A Dirichlet boundary condition \(T(x)=950~\text {K}\) is enforced in the middle of the left boundary. Everywhere else on the left boundary, \(T(x)=300~\text {K}\). Homogeneous Neumann boundary conditions are enforced at all other three boundaries of the computational domain which is depicted in Fig. 14. The boundary conditions for the mass fractions are chosen as \(Y_i=0\) on the left boundary and homogeneous Neumann everywhere else.

Fig. 14
figure 14

Computational domain for the reactive flow problem

Fig. 15
figure 15

Training solutions of the parameterized reaction equation at \(t=0.06\) s for configuration T1

Fig. 16
figure 16

Solutions of the parameterized reaction equation at \(t=0.06\) s for configurations T1, T2 and P1

The PDE is discretized by the finite differences method in space, resulting in a solution vector of dimension \(n=23,104\) and by backward Euler finite differences in time with uniform time step \(dt=6\times 10^{-4}\) s.

The pre-exponential factor A will be allowed to vary in the following study. More specifically, two training conditions and one testing predictive condition are considered:

  • T1 for which \(A = 7\)

  • T2 for which \(A = 10\)

  • P1 for which \(A = 8.5\)

The steady-state solution associated with the configuration T1 is depicted in Fig. 15. The two training simulations result in the collection of \(n_u=200\) snapshots. Figure 16 displays the temperature field for all three configurations. One can observe that the magnitude of the solution differs in each configuration but the shape of the solution is similar across configurations.

The POD truncation is set to \(\varepsilon _{POD}=10^{-12}\) and the number of local bases is varied from \(k=2\) to 10. The accuracy of local ROMs obtained with the two approaches (KML-ROM with clustering overlap of \(f_{\text {add}}=10\,\%\) and PEBL-ROM) are then computed in each case and reported in Fig. 17 for configurations T1 and P1. One can observe that the KML-ROM algorithm is more accurate for the training configuration with an average error of \(10^{-4}\), versus 0.015 % for the PEBL-ROM approach. However, all models are very accurate here.

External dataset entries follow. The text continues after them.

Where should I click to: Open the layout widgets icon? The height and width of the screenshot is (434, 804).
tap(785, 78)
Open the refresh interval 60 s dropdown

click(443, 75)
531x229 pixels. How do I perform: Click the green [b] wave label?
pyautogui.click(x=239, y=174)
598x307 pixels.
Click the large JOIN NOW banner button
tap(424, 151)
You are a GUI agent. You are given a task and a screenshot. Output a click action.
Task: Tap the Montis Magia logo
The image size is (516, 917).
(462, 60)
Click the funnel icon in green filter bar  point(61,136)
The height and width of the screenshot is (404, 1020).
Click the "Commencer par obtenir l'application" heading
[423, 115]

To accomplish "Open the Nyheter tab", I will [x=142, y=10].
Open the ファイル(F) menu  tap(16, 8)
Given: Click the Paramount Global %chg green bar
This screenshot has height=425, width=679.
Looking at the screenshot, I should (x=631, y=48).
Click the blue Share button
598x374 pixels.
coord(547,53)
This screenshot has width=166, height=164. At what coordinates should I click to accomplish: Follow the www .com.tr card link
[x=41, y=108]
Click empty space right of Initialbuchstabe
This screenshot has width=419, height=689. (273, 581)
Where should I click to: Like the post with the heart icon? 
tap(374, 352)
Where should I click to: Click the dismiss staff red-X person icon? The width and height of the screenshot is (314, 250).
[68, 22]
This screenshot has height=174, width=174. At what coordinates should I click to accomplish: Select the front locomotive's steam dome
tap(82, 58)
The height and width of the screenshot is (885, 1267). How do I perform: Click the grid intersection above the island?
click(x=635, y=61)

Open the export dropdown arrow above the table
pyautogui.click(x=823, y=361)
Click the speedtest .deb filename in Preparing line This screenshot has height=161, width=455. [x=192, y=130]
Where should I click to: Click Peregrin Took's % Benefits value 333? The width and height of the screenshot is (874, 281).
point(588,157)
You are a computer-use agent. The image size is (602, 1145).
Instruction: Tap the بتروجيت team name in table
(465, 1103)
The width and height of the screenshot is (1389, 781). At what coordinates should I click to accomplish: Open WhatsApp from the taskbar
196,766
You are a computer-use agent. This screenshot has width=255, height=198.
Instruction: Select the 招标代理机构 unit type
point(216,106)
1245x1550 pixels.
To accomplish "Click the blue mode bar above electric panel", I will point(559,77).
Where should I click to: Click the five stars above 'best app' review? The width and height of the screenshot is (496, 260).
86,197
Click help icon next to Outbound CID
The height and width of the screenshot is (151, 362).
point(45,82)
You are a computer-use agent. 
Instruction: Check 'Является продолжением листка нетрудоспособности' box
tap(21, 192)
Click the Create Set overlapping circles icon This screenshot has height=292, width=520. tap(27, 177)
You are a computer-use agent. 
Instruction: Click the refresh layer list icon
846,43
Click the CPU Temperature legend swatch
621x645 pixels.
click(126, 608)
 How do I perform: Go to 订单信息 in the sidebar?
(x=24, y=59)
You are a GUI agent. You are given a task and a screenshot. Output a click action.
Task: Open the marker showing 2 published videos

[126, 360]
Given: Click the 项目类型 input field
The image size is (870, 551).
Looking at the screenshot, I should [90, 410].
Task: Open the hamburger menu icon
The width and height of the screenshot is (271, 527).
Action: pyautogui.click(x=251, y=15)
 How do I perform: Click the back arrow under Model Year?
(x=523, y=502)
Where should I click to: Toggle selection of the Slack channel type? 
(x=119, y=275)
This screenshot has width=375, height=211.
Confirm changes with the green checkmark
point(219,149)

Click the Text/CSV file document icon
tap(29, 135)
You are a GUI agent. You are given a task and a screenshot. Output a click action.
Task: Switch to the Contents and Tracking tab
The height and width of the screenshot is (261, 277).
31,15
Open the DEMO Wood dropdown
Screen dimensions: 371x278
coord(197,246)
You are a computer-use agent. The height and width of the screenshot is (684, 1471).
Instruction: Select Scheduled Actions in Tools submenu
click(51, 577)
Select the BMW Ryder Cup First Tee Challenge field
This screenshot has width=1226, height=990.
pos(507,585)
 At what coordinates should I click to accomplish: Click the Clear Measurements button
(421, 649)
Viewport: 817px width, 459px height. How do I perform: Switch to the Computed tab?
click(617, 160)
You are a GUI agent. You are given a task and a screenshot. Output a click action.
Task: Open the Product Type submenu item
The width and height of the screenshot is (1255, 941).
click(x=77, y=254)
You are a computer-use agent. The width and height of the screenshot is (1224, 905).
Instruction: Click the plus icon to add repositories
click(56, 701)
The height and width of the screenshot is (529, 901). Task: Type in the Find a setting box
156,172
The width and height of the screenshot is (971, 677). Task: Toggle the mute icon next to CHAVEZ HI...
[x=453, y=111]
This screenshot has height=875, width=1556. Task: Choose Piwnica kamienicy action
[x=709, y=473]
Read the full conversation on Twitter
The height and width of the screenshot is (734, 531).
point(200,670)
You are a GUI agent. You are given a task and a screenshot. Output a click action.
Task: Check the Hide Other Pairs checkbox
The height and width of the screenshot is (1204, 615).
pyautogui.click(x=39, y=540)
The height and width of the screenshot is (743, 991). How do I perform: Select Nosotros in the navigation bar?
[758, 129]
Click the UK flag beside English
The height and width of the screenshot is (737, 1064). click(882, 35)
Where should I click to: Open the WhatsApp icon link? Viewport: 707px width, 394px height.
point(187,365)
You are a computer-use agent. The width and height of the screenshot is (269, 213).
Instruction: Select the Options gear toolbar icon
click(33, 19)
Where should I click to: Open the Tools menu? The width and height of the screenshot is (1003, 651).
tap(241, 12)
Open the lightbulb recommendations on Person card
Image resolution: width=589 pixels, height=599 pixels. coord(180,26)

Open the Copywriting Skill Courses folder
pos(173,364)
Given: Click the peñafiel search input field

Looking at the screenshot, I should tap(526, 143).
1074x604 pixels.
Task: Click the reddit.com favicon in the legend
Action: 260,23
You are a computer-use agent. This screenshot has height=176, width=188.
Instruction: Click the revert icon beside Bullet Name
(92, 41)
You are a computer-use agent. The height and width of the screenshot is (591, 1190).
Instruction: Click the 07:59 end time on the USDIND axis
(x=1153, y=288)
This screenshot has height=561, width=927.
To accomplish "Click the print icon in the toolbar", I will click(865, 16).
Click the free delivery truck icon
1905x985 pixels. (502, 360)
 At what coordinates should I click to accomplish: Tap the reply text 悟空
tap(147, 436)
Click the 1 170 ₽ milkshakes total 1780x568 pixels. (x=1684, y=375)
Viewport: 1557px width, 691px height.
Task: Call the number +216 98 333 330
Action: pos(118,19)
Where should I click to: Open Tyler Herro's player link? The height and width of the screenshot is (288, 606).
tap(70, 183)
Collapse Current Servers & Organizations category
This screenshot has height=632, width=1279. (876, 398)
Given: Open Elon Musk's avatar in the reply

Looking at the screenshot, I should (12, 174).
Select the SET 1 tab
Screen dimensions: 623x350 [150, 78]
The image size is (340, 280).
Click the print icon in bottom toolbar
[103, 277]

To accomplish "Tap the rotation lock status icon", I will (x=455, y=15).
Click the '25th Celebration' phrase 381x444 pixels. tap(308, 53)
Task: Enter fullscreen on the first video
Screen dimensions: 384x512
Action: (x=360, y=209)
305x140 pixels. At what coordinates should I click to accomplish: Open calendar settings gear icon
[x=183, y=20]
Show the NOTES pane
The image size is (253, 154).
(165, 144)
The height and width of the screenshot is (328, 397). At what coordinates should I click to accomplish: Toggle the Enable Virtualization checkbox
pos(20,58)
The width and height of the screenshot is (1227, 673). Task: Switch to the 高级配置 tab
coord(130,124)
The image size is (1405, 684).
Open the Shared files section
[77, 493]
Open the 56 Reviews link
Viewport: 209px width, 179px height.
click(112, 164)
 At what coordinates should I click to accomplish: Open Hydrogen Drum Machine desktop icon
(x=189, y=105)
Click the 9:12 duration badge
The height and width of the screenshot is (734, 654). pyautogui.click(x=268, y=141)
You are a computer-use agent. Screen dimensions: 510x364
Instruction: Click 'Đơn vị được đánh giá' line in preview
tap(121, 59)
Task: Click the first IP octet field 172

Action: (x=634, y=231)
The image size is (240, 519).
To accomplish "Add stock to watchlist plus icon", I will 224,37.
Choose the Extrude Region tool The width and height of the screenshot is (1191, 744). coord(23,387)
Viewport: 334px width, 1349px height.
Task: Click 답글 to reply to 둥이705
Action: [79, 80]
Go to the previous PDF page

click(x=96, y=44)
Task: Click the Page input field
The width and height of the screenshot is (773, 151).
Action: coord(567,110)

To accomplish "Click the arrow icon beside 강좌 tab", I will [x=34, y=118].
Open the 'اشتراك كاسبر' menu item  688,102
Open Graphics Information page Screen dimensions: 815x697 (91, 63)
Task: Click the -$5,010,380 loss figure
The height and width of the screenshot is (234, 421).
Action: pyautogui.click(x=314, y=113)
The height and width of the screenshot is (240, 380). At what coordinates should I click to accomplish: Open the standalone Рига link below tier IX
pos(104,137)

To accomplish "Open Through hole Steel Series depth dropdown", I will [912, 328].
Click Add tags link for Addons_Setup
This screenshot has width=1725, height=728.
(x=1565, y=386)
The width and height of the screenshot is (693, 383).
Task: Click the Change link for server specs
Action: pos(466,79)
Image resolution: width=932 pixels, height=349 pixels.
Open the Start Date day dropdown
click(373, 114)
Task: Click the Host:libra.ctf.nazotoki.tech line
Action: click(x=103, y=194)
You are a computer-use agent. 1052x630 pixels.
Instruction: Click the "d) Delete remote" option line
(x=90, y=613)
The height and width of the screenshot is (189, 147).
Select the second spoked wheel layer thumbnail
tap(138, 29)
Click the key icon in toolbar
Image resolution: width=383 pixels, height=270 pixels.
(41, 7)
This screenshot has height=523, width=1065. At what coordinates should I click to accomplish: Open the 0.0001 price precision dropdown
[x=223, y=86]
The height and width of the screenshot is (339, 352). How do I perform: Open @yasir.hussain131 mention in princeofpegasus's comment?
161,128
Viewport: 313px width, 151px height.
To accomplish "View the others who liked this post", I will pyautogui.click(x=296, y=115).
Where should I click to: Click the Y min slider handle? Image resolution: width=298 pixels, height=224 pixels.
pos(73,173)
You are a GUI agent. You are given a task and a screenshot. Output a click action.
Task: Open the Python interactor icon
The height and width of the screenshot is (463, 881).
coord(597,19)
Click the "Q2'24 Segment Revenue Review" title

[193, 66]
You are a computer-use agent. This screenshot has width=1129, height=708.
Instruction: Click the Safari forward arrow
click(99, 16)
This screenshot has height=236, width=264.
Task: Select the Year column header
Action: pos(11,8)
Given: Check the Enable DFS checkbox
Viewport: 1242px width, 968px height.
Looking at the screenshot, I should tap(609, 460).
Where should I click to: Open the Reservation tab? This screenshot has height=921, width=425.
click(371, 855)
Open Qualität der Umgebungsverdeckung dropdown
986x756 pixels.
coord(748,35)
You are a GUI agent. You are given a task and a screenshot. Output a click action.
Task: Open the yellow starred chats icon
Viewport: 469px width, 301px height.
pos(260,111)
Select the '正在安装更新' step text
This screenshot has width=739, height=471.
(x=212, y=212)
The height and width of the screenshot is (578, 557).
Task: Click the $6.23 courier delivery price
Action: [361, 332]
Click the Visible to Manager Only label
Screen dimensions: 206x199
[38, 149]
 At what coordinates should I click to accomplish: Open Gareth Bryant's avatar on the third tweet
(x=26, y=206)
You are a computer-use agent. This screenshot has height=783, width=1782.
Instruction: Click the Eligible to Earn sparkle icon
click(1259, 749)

On the other hand the PEBL-ROM approach leads to much more accurate predictions for the predictive configuration for \(k\le 7\) (average error of 0.66 versus 1.37 % for KML-ROM procedure) and similar accuracy for \(k\ge 8\). This emphasizes the fact that the PEBL-ROM procedure is more suited for clustering snapshots of similar shapes but different magnitudes and might be less prone to overfitting.

Fig. 17
figure 17

Local ROM error for the parametrized reaction equation as a function of the number of local ROBs for \(\varepsilon _{POD}=10^{-12}\): KML-ROM (solid line) and PEBL-ROM (dashed dotted line)

Conclusions

A PEBL-ROM approach for local nonlinear model reduction is presented in this work. It relies on a dissimilarity measure defined as the true projection error. The approach proceeds by building offline a binary tree that is used to determine online the local ROB of interest. On a set of toy data, numerical experiments verify that the projection-error based partitioning creates partitions that are independent of intuitive “Euclidean” cluster structure. In the approximation this is reflected in segments being double-cones instead of Voronoi tessellation for a KML-ROM approach. The projection-error partition generates large “generalization” regions outside of any training samples. The clusters are naturally scale invariant, nicely fitting to the projection nature and not available for other local basis approaches so far. In addition to these approximation experiments, MOR experiments are also performed, illustrating the capability of the proposed PEBL-ROM approach to generate accurate local reduced bases in dynamical simulations that are more robust to changes in parameters than existing approaches. Overall we see a very good performance of the PEBL-ROM over the KML-ROM. The situations, where the former is inferior to the latter are mainly situations of large k (i.e., small sets of snapshots per subset) and regions of high POD truncation value. Both situations are not considered to be of major relevance, as accurate ROMs, i.e., models with low POD truncation value are of practical interest. Also the large k (i.e., the case where the ratio of k over the number of snapshots is getting close to 1 is not of interest, as in the limit this would imply clusters of single training snapshots, where all clustering procedures and subspaces coincide.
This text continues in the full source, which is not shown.